About this project
Rider Height is a motorcycle ergonomics simulator: enter your height and inseam, pick a bike, and see how you actually sit on it.
Why a rebuild
The original cycle-ergo.com is the definitive tool for visualizing rider fit on a motorcycle, and it has been for over a decade. It hasn't received updates in years — newer bikes are missing, the UI is tied to a desktop-only layout, and there's no way to share a comparison or save your profile.
This rebuild keeps what worked (the “rider triangle” idea, easy parameter tweaks, multi-bike comparison) and modernizes the rest: mobile-first responsive layout, real-time interactive 2D today and 3D coming, shareable URLs, user accounts, and a catalog that grows with community contributions.
How we source bike measurements
The catalog is built in layers, each more authoritative than the last:
- Seed reference (private): we use cycle-ergo's catalog to learn which bikes to include. Their inline HTML lists ~1,350 models across ~65 manufacturers with year ranges. We don't republish their compilation; it just tells us what to chase.
- Manufacturer spec sheets: for every bike, we scrape the OEM page for the public technical data — seat height, wheelbase, weight, wheel sizes. These are published facts.
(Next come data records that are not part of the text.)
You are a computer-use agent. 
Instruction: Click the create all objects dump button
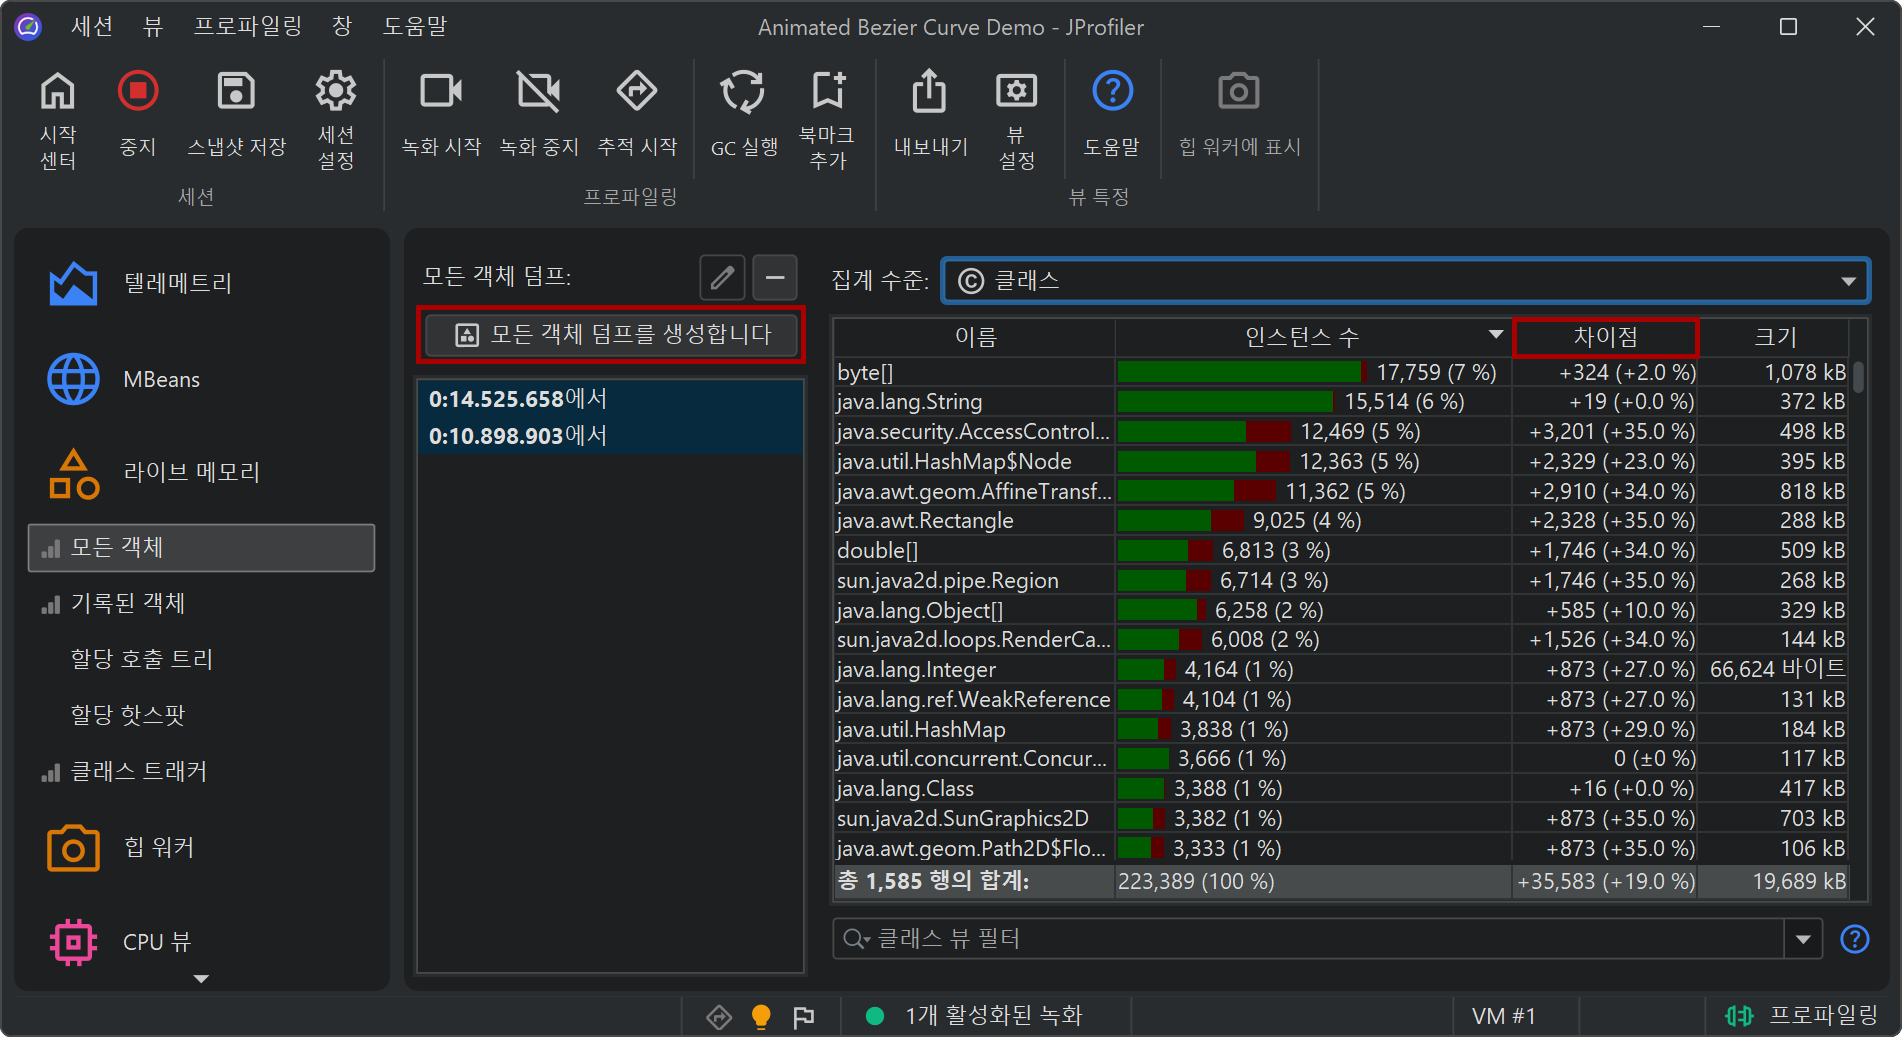pyautogui.click(x=611, y=334)
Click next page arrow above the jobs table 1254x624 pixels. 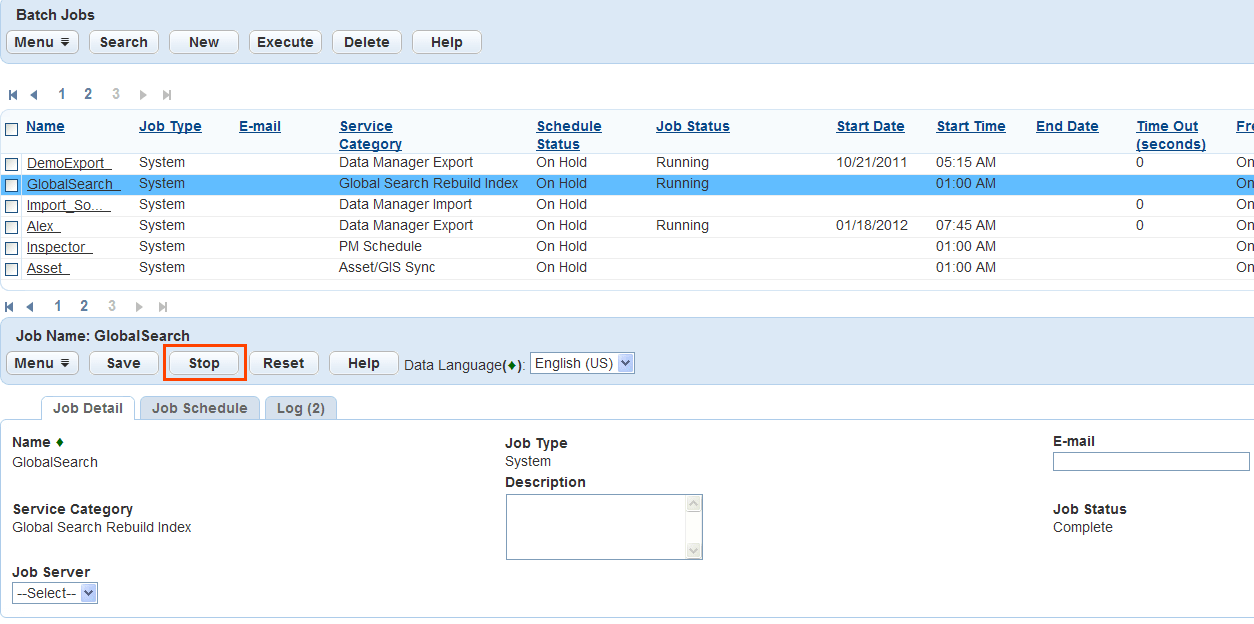point(143,95)
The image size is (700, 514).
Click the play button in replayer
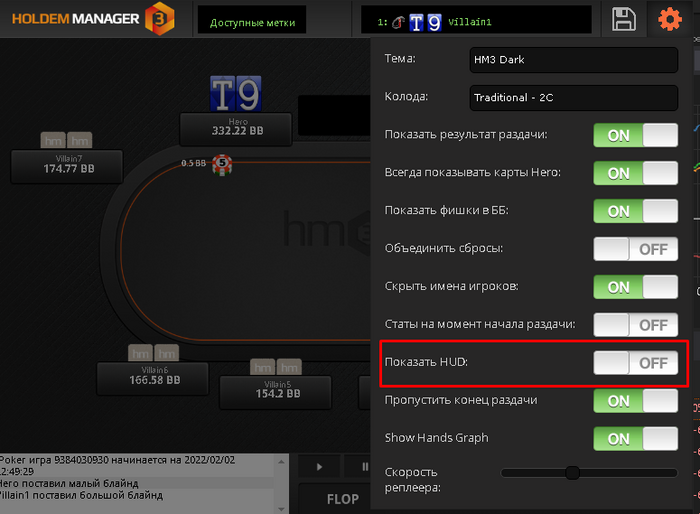pyautogui.click(x=319, y=467)
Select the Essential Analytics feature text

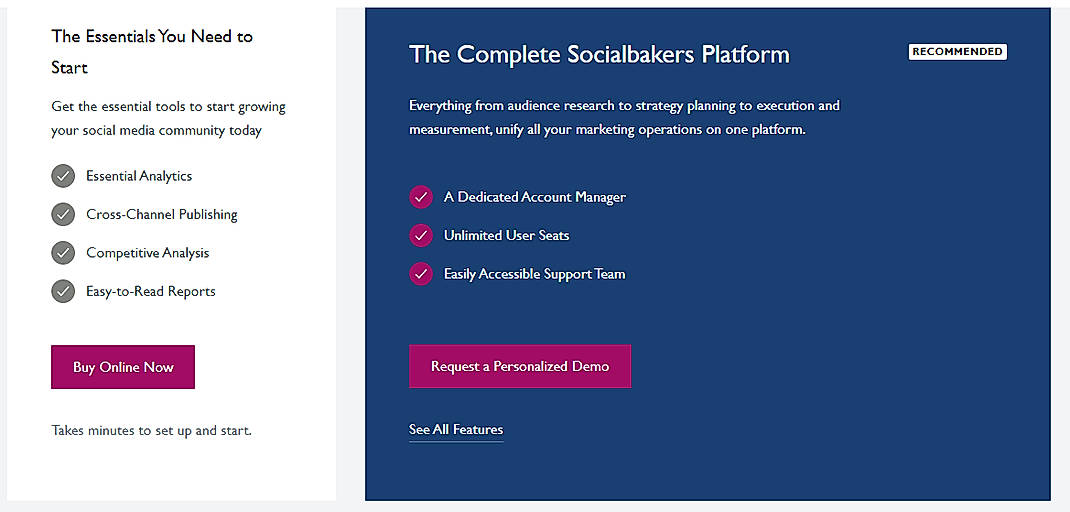tap(139, 176)
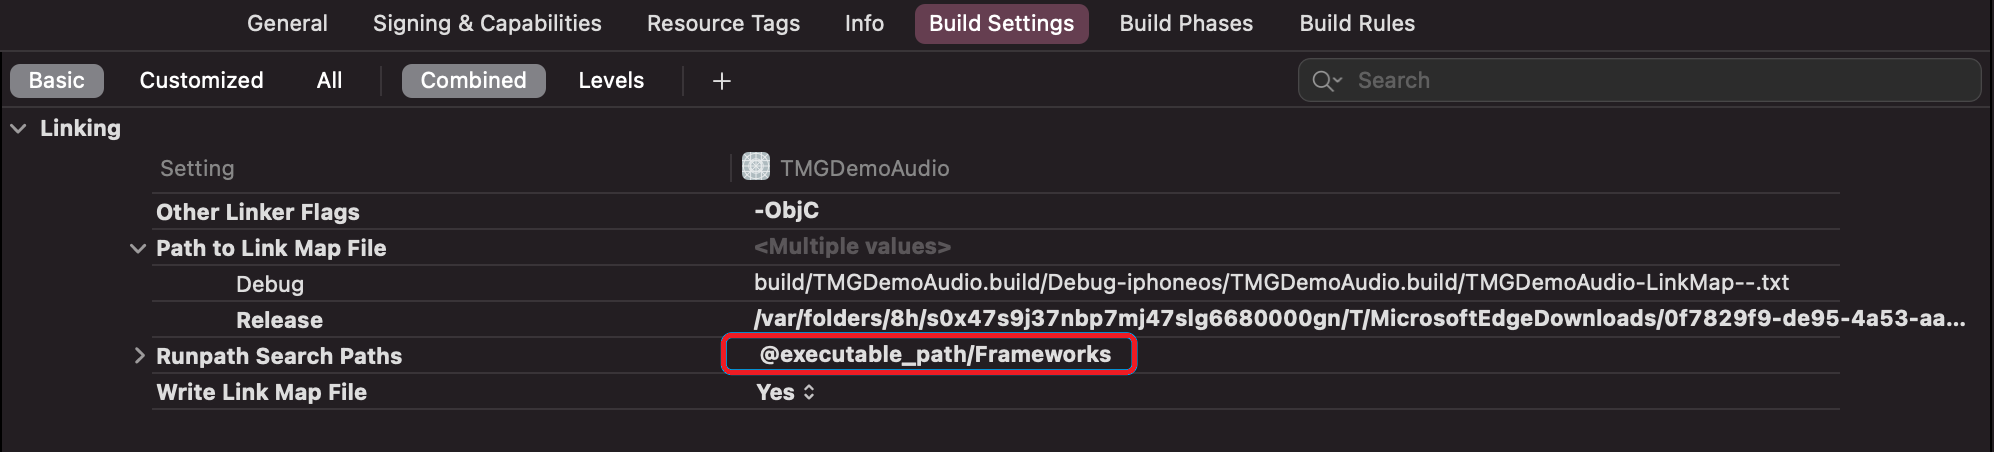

Source URLs are recorded with each measurement.
- Computer-vision estimation: the precise position of handlebars, seat contact point, and pegs isn't in spec sheets. We extract these from side-profile press photos using the known wheel diameter as a scale reference.
- Community verification: riders can submit measurements and corrections with photos. Two independent submissions agreeing within tolerance promote a bike to verified.
Each bike's detail page shows its current data source. Bikes seeded from cycle-ergo without OEM verification are marked cycle-ergo-seed; you should treat numbers there as provisional.
What the simulator actually does
Your body is treated as a chain of segments — thigh, shank, torso, upper arm, forearm — whose lengths are derived from your height and inseam using standard anthropometric ratios (Drillis–Contini). The simulator places your hands at the handlebars and feet at the pegs, then uses inverse kinematics to solve for the rest of your pose.
The numbers reported next to the side view — knee angle, hip angle, elbow angle, torso lean — are the actual interior joint angles from that solve. They're classified by rough thresholds (a “cramped” knee, a “sporty” elbow, etc.) so you can compare bikes at a glance.
Some caveats: the model is 2D side-view only (3D comes in Phase 2), seat-position bias and arm straightness are approximations, and we don't yet model lean angle, body weight distribution, or rider gear.
Privacy
Until you create an account, everything you enter — height, inseam, adjustments — is stored in your browser's localStorage and encoded into the page URL. We don't send any of it to a server. Shareable links contain your numbers; if that bothers you, don't share the link.
Reporting errors
If a bike's measurements feel wrong — your knees are crammed where they shouldn't be, or the bars are unreachable when you know they aren't — please tell us. A correction form is now available on bike detail pages for signed-in riders, and submitted fixes go through an admin queue before they affect the simulator.
Not affiliated with cycle-ergo.com or any motorcycle manufacturer. Built with respect for the original's author.